Liberals criticized on judicial choices
After promising to bring more transparency to the way it appoints judges in this country, the Liberal government is being accused of doing the opposite.
New federal data show that there were 74 superior court appointments across the country over the past year — split evenly between men and women. Three were Indigenous and nine were visible minorities.
During that period, a total of 441 candidates were screened by government advisory committees with 129 classified as “highly recommended,” 82 as “recommended” and 230 as “unable to recommend.”
However, on Monday, neither the agency that compiled the data, the Office of the Commissioner for Federal Judicial Affairs Canada, nor the office of Justice Minister Jody Wilson-Raybould, would provide a breakdown showing how many of the 74 appointees were drawn from the “highly recommended” pool of candidates versus the “recommended” group.
The Globe and Mail reported that “a number” of judges were drawn from the second tier of candidates.
Murray Rankin, the NDP justice critic, said he doesn’t understand why the Liberals can’t provide more aggregate data. “I’m not entirely sure why we couldn’t know, why we’re not entitled to know, how often the minister is dipping into the merely ‘recommended’ as opposed to the ‘highly recommended’ pool,” he said.

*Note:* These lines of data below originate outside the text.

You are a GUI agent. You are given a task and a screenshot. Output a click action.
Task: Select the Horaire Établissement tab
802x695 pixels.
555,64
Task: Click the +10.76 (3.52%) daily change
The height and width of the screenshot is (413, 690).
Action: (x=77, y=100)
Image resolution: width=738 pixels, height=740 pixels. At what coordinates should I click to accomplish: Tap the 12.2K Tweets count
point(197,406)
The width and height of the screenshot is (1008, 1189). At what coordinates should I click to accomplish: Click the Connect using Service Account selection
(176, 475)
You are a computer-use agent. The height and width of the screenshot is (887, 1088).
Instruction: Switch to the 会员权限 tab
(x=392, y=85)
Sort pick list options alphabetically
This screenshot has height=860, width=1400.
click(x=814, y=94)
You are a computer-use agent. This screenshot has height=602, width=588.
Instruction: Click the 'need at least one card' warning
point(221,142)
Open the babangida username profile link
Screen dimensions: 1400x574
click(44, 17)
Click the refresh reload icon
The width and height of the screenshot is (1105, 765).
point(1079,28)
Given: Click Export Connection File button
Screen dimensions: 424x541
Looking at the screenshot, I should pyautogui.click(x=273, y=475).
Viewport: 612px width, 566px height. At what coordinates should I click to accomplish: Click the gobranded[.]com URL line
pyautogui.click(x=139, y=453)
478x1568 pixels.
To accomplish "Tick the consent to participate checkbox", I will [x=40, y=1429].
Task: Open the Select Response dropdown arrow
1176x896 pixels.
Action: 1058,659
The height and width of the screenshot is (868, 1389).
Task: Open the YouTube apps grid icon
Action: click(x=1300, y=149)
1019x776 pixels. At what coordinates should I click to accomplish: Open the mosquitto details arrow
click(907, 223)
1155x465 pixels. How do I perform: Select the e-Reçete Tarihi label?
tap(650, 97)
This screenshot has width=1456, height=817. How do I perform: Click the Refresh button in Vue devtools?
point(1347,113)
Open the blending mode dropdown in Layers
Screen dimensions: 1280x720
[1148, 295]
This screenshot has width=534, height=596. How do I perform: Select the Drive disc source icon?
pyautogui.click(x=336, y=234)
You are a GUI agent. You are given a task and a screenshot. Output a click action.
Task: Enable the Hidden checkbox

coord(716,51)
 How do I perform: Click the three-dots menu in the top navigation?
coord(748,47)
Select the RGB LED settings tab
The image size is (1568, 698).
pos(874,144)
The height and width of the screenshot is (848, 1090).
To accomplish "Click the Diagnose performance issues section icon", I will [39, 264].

In a statement released through her office, WilsonRaybould said when she makes judicial appointments, she considers a number of factors, including their expertise, the needs of the court and the strength of their application.
“Whether someone is recommended or highly recommended is one factor that I take into account, among many important considerations, in exercising my prerogative to appoint the best candidates to the judiciary.”
An official from her office would not confirm whether judges were indeed drawn from the “recommended” pool of candidates. But the official said a prospective judge’s expertise might be one reason why someone would be drawn from one pool rather than the other.
If someone is required who is strong in family law or in wills and estates, “you need to find somebody to fit that bill.” That might mean pulling someone from the list of “recommended” judges, if none in the “highly recommended” pile are specifically qualified in that area.
The official rejected any suggestion that “recommended” judges are somehow not qualified.
Caroline Masse, a spokeswoman for the Office of the Commissioner for Federal Judicial Affairs Canada, said it chose not to release a more detailed breakdown of the data to protect the privacy of those appointed to the bench.
“Providing a breakdown regarding appointees and whether they were highly recommended or recommended, would breach the candidates’ privacy as it would allow litigants or anyone else to determine whether or not a particular judge was recommended or highly recommended by simply referring to their biography and comparing it to these statistics,” she said in an email.